For his part, Ilya apologized, deleted his twits and characterized them as “inartful.” He later sent an email to the Georgetown law community.

I sincerely and deeply apologize for some poorly drafted tweets I posted late Wednesday night. Issues of race are of course quite sensitive, and debates over affirmative action are always fraught. My intent was to convey my opinion that excluding potential Supreme Court candidates, most notably Chief Judge Srinivasan, simply because of their race or gender, was wrong and harmful to the long term reputation of the Court. It was not to cast aspersions on the qualifications of a whole group of people, let alone question their worth as human beings. A person’s dignity and worth simply do not, and should not, depend on any immutable characteristic. Those who know me know that I am sincere about these sentiments, and I would be more than happy to meet with any of you who have doubts about the quality of my heart.

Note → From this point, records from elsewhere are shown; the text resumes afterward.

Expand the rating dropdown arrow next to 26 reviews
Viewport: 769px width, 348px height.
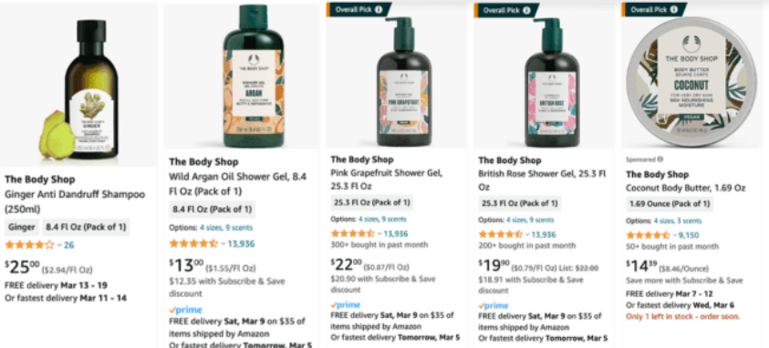click(59, 245)
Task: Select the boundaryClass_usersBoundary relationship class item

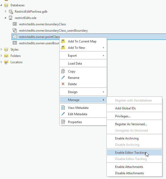Action: (53, 31)
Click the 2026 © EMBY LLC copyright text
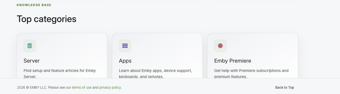Viewport: 340px width, 94px height. [x=32, y=87]
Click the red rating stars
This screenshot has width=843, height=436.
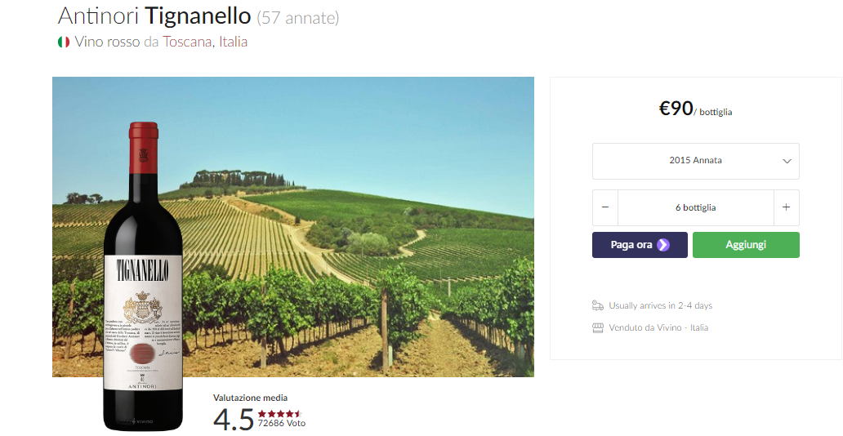280,413
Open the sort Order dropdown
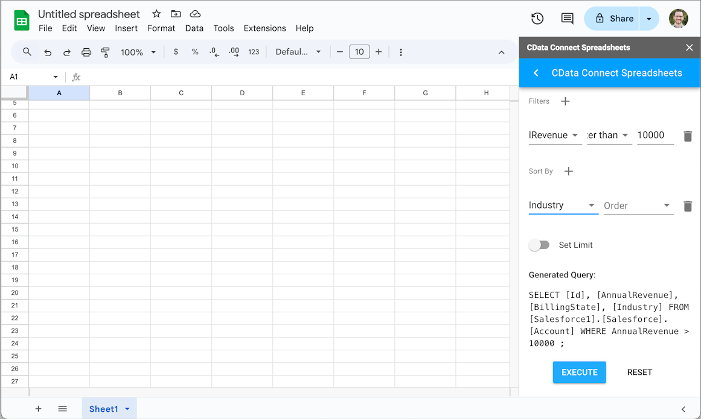Screen dimensions: 701x419 click(x=638, y=206)
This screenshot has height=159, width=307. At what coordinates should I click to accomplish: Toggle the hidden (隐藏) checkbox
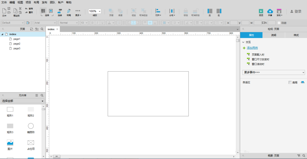pyautogui.click(x=279, y=23)
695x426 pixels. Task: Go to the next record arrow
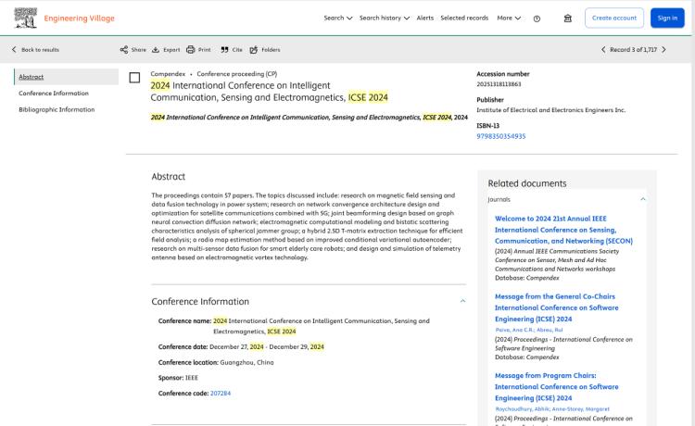[x=663, y=49]
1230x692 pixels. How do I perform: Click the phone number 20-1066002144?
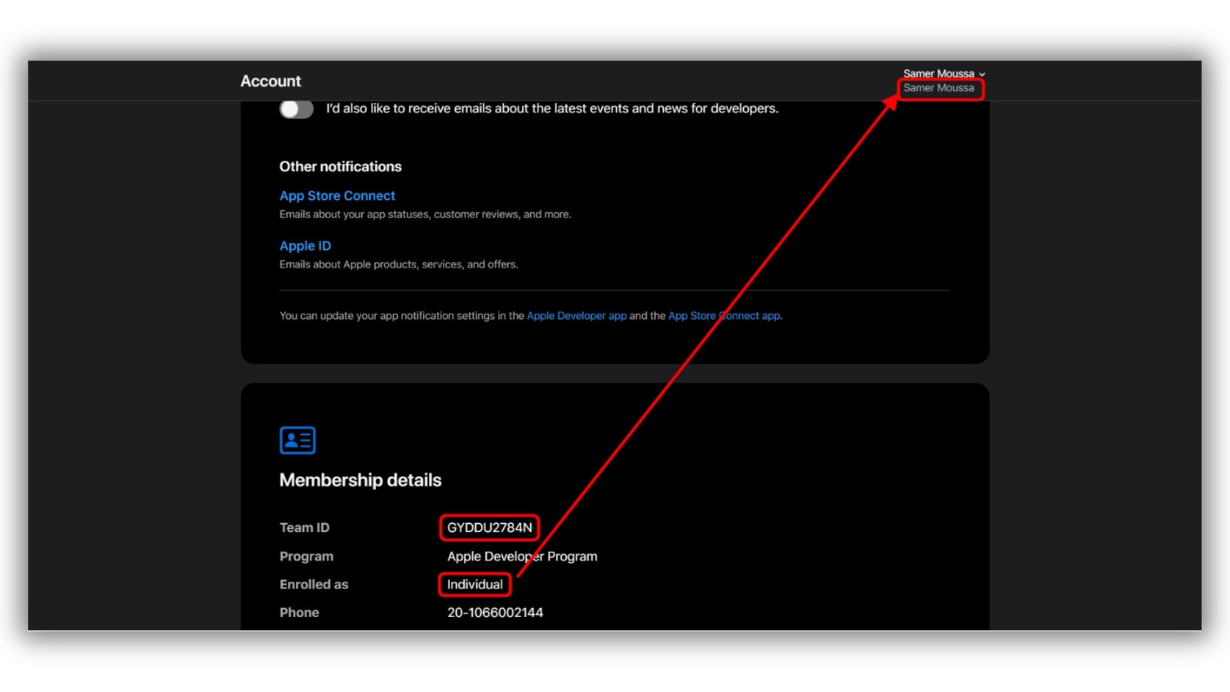(x=495, y=613)
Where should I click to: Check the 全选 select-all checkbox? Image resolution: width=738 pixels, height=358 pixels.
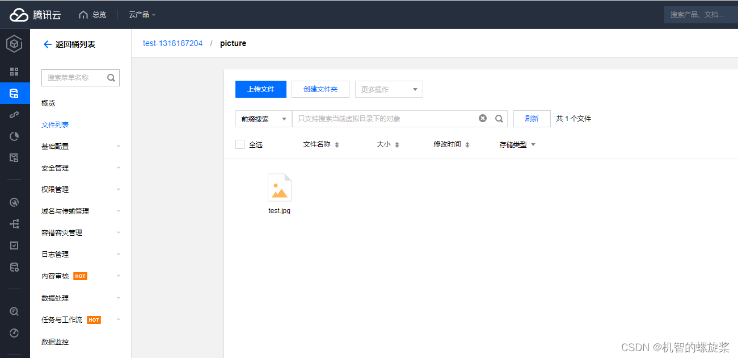pos(240,144)
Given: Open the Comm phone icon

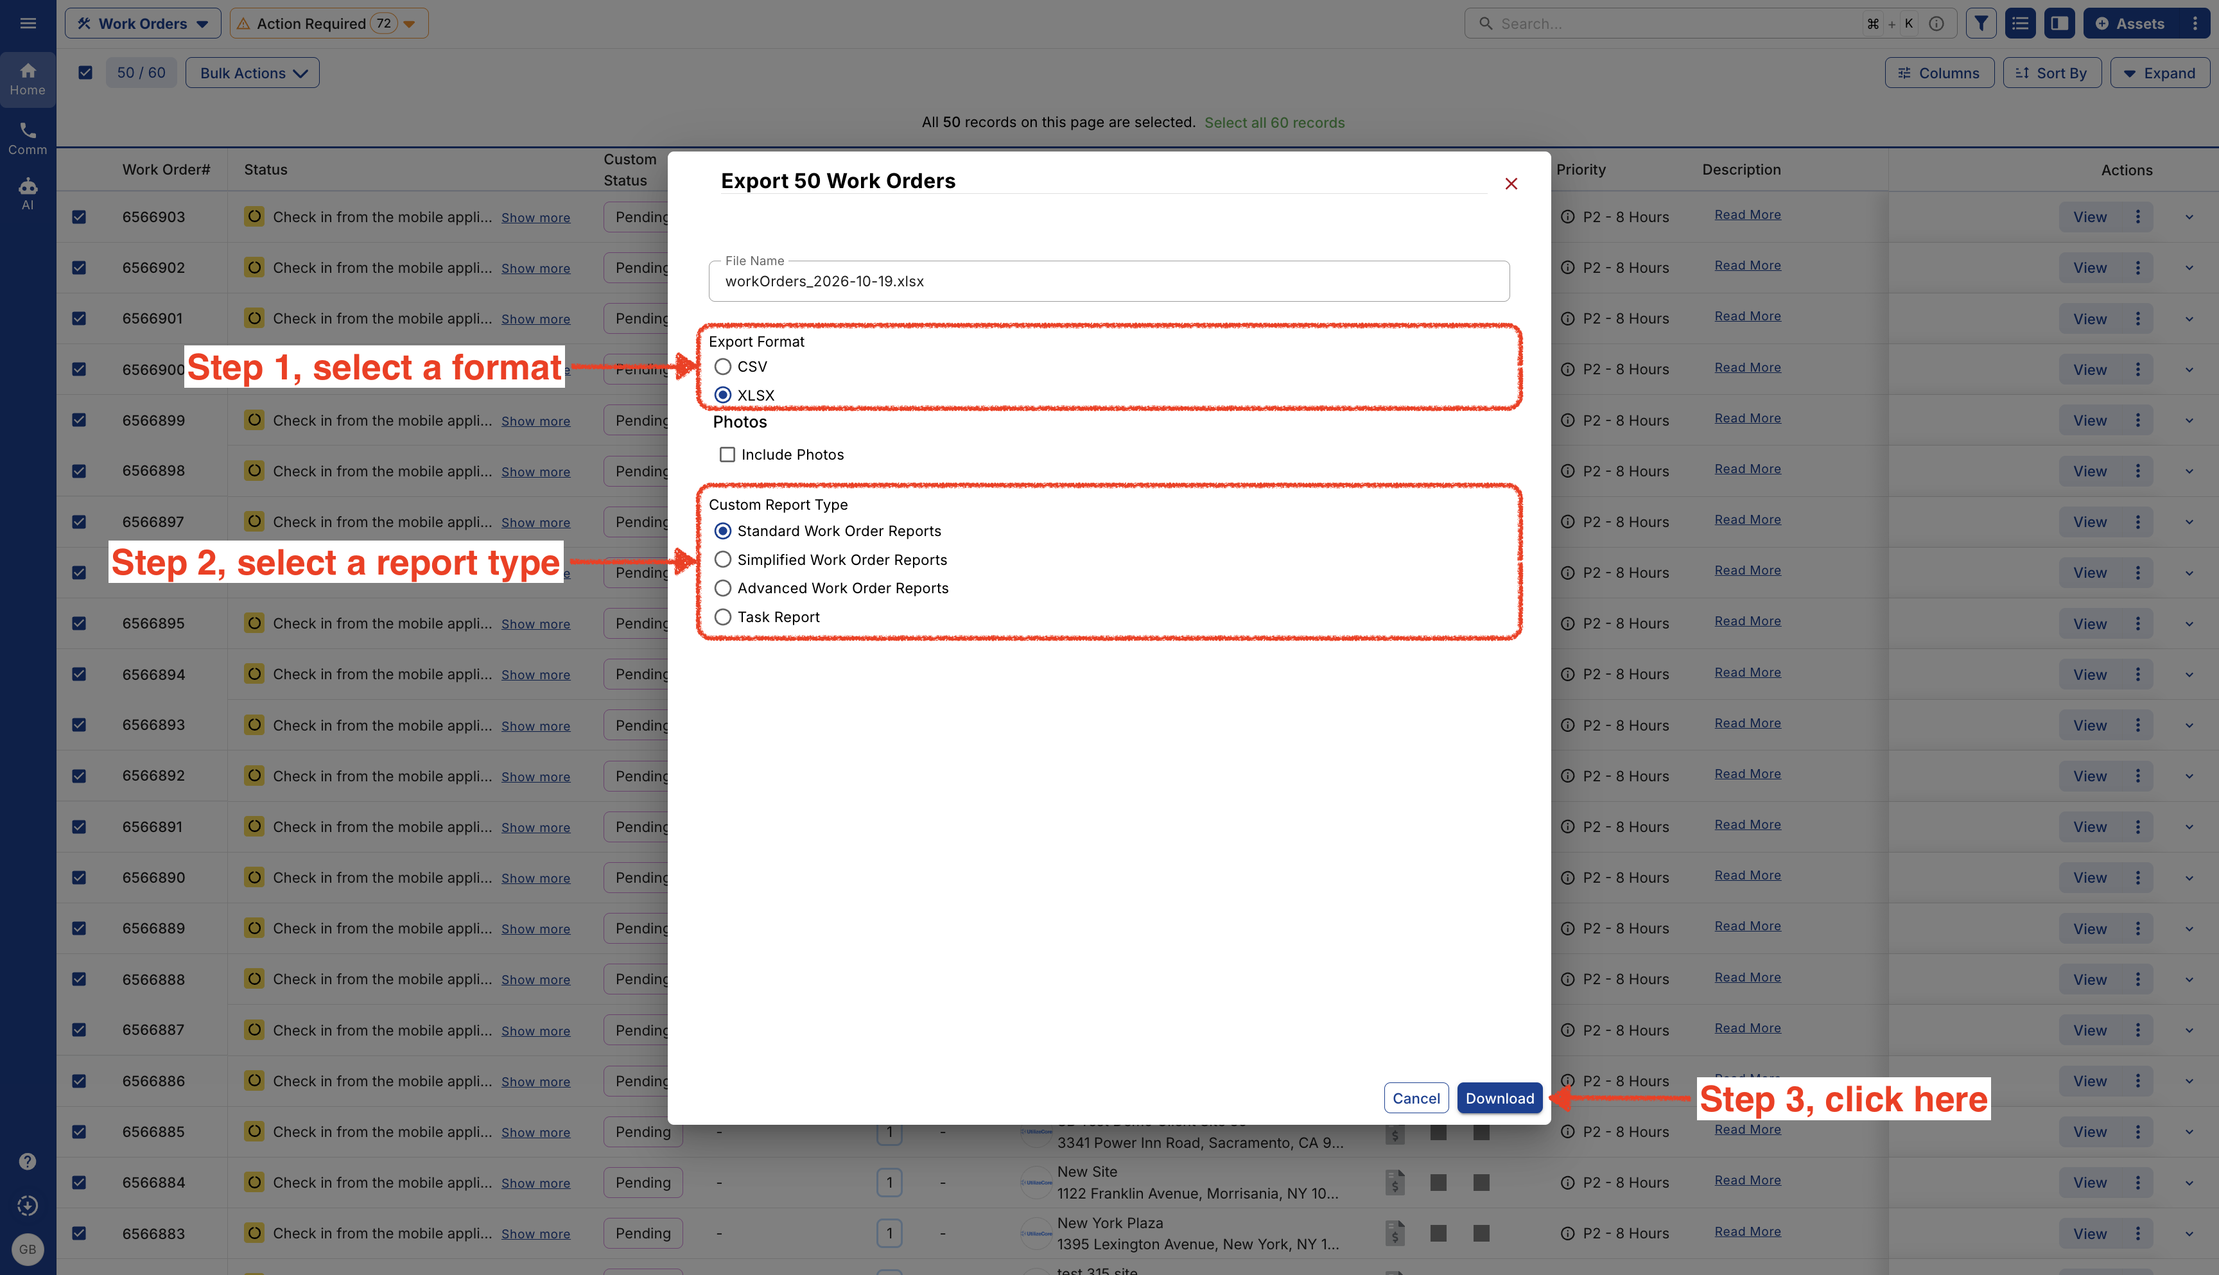Looking at the screenshot, I should click(x=28, y=138).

In seeking to join the Georgetown community, I wanted to contribute to your worthy mission to educate students, inform the public, and engage in the battle of legal ideas that lead to justice and fairness. I still want to do that. Recklessly framed tweets like this week’s obviously don’t advance that mission, for which I am also truly sorry. Regardless of whether anyone agrees or disagrees with me on a host of legal and policy issues, I can and will do better with regard to how I communicate my positions.

FIRE has taken up the cause of Shapiro not being fired, as a matter of free speech and academic freedom, but these concerns didn’t blunt the requisite student demand to fire Ilya.

But apologies and contrition are no longer enough, it seems. On Friday, the Black Law Students Association, speaking on behalf of a dozen student groups, wrote to insist that the school rescind Shapiro’s job offer among many other demands. That’s because these days, sincere apologies do not function as expressions of regret but as confessions of guilt.

Bari Weiss raises the question of whether a sincere apology serves any purpose other than to prove guilt and impose punishment. This is an odd period in woke history where many will be more willing, perhaps even desirous, to forgive a murderer his trespass than an ugly twit. Some might raise a question of proportionality, but that would likely be dismissed as the view of the privileged, as there’s an excuse for everything.

Ilya’s twit was bad. Flawed even in its attempt at snark, and offensively tone-deaf for someone who has spent more than enough time on social media to grasp how it would be taken, although I have the sense that his not considering himself to be racist empowered him to be reckless, believing he could express himself this way and people wouldn’t take it “wrong.” He was wrong. Very, very wrong.

Weiss compares Shapiro’s twit to a 2018 twit by Georgetown professor Carol Christine Fair, which was objectively horrific and violent. Georgetown defended her right to speak. But the comparison isn’t entirely apt, as Fair was already a professor. While Ilya had signed a contract with Georgetown, it remains executory. He’s in that purgatory of a person hired but yet to start the job.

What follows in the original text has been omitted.